As we proceed through life, we assume that our thoughts, beliefs, feelings, and body sensations are our own. I’m willing to believe that some of my thoughts and beliefs, while masquerading as mine, are heavily influenced by the collective consciousness of my family, culture, country, ethnicity, and social class. But surely (ok, I’ll stop calling you Shirley) my emotions, physical pain, and diagnosed diseases are all my own, right?
In his book, Body Whispering, Dr. Dain Heer drops these astonishing statistics:
Somewhere between 50 and 100% of what goes on in your physical body (aches, pains, illness) may not even be yours,
And:
98% of what goes on in your mind (your thoughts, feelings, emotions and judgments) don’t belong to you.

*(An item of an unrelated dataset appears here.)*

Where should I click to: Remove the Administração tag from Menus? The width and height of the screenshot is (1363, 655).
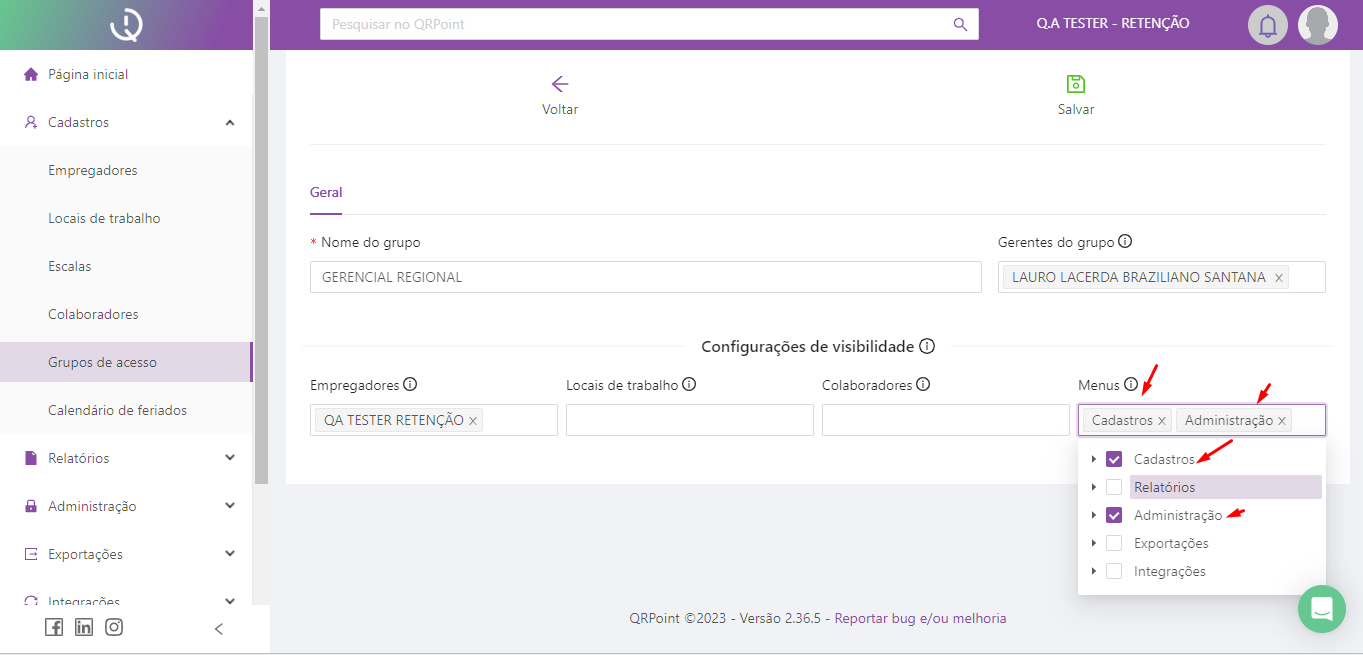click(x=1281, y=421)
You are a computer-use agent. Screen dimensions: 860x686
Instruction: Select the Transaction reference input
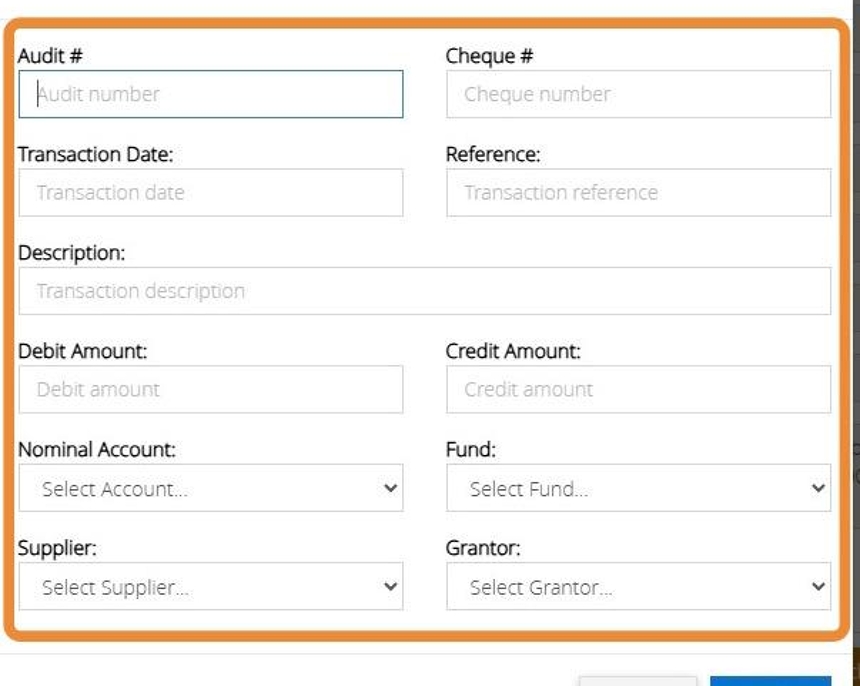[638, 192]
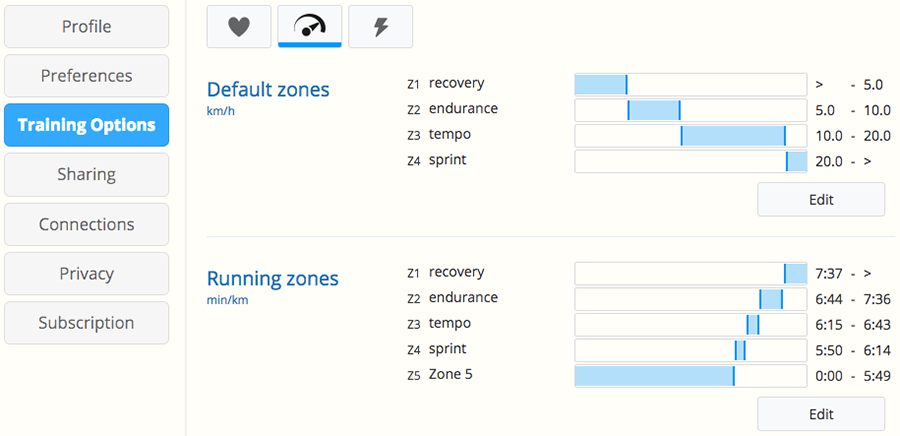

Mind you, Heer, a prominent chiropractor affiliated with Access Consciousness, offers precisely no support for his statistics, but he does offer two related questions with which to experiment on any feeling, pain, or condition:
Truth: Who does this belong to?
Truth: Is this mine or someone else’s?
Dr. Dain, as he prefers to be known, maintains that we don’t need to be able to answer who, where, or why we picked this up from someone; the only important answer is whether it is really ours. When we ask the questions, the answer comes immediately, and if the pain is not ours, it begins to move on.
When some of us ask these questions, we immediately know what’s true for us. Others may need to learn that a light, open, spacious feeling or energy in response to a question is a yes. A tight constricted feeling is a no. Even though these questions are not expressed as yes or no questions, Dr. Dain insists that any spacious light feeling in response means a) it’s not ours and b) it’s moving on.
But what type of pain should we question? Any pain, condition, or feeling that persists and bothers us could be interrogated with these questions. If you need a place to look, there’s certainly a lot of fodder for pain in the political environment right now.
A lot of people I know have been upset over Donald Trump’s actions since taking office. Many people may even have a “favorite” worry or angry thought to which they return. There are so many from which to choose:
- He’s eliminating diversity and inclusion language and programs everywhere he can
- He’s declared that there are only two genders and that trans women can’t play women’s sports
- He’s cozied up to Vladamir Putin and Russia and is refusing to continue to provide military or other aid to Ukraine
- He’s given Elon Musk free reign as an unelected official to fire public employees and destroy public programs, including:
- USAID to desperate people overseas
- Aid and services to veterans
- The postal service
- Environmental protection
- Subsidies to clean energy technologies
- Public health programs
- He’s attempting to deport millions of immigrants
- possibly regardless of immigration status
- He’s already trying to deport at least one legal resident of this country explicitly because that person exercised his legal right to protest US policy towards Palestine
- He’s trying to reduce taxes for the very rich by cutting
- health care for the poorest
- and other social services
- Or maybe it’s just “he’s moving too fast”
The list goes on and on. The point is that all around us, the air is swirling with judgment, fear, doubt, and worry about how these policies are going to affect us, our families, or people we care about.
Some of that worry, doubt, and fear may be experienced not as emotion but as body pain, stiffness, or other conditions.
All feelings are arrows to be followed in the direction of healing. One direction for healing may be discovered by asking the simple questions above.
Give it a try and throw me a comment on here or the blog about what you experience. Does something shift when you do it? Do you feel some freedom? When I remember to use these questions, it unclogs my system so I can use my full energy for what I’m genuinely here to do.